Where Enslin's two volume epic Ranger is long and indeed dense, a philosophically & historically complex work grounded, in part, in the tragic destruction of Mesoamerican culture in the sixteenth century, the short poems included in One Day are seemingly transparent, bound neither spatially nor temporally. These poems could have been written anywhere at anytime. Beyond the use of modern American English, the poems include no details specific to a particular time or place. They speak in a very general, transhistorical & transcultural way of things held in common by all at all times: language, song, clouds, earth, sky, beginnings, ends, wealth, poverty. Were the poems peddled as contemporary English translations of Greek lyric poems, T'ang poems, classical Korean shijo, or brief verses written by an African griot, no one other than highly specialized scholars would know the difference. Take the following:

To sell or sing
there lies a difference
one who sings may sell
but at his peril
song is precious is of wealth
but cannot be accounted for
the selling lies

Enslin is clearly playing here with, among other things, the distinction between literal material wealth and figurative spiritual wealth, privileging song over gold, singing over commerce. Aside from language there is nothing to tie this poem to a particular time or place, no one detail which would lead us to a particular moment or region. Yet there is a conviction, a value revealed. Singing and selling are diametrically opposed, the two advanced as mutually exclusive dualities. This conviction is, to be sure, a foundational theme upon which Enslin's larger, far more complex works are built.
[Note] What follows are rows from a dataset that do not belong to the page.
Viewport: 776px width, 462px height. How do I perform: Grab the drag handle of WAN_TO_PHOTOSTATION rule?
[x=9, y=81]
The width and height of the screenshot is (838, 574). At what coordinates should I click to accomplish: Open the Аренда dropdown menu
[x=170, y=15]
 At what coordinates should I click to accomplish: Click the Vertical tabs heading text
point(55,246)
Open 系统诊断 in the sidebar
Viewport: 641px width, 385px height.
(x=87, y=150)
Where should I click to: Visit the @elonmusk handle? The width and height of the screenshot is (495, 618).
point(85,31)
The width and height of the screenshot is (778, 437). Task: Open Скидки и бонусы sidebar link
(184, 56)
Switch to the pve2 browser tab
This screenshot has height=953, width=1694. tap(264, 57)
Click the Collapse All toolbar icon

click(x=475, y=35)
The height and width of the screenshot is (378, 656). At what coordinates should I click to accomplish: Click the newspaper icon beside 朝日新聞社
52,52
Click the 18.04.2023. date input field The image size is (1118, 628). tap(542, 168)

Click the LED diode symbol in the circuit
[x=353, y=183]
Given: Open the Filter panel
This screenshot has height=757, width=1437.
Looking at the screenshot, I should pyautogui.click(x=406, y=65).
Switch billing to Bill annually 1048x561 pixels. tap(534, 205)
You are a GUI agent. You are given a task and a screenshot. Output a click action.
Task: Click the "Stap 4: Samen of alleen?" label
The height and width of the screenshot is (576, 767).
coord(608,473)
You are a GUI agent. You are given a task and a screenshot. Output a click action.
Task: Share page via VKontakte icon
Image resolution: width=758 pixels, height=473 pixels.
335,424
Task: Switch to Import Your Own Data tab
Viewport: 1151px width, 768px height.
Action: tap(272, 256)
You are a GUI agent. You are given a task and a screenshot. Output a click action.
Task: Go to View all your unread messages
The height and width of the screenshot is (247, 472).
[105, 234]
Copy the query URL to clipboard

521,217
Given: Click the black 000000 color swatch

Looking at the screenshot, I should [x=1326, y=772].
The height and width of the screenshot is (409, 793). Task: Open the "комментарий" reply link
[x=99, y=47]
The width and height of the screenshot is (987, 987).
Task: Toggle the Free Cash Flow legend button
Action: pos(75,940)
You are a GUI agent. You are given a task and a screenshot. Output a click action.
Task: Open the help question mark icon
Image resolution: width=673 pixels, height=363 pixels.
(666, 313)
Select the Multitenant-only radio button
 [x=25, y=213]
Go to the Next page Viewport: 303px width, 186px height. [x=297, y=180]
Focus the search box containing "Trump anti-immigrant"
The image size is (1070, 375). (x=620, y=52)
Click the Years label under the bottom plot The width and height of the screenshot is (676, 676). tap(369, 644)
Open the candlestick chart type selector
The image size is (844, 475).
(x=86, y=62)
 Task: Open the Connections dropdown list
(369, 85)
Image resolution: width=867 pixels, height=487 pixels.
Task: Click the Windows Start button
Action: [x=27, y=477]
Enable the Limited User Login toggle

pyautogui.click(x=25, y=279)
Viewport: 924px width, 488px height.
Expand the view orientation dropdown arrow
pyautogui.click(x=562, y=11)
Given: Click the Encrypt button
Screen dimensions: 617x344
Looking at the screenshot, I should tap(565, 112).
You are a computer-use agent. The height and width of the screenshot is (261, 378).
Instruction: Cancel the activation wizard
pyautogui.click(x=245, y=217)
To read such a slim volume as a window into the larger works is thus possible and profitable. To read it for its own sake is, of course, a pleasure all its own. Granite Press does wonderful work. The book is as delicate as the poems contained within. Hand sewn, printed on fine stock. Like dozens of other small presses Granite Press is completely DIY, done out of the home & as homes change, addresses change. Several years back they were based in Slovenia. Now they're in England. The address: 27 Treverbyn Road, St Ives, Cornwall, UK.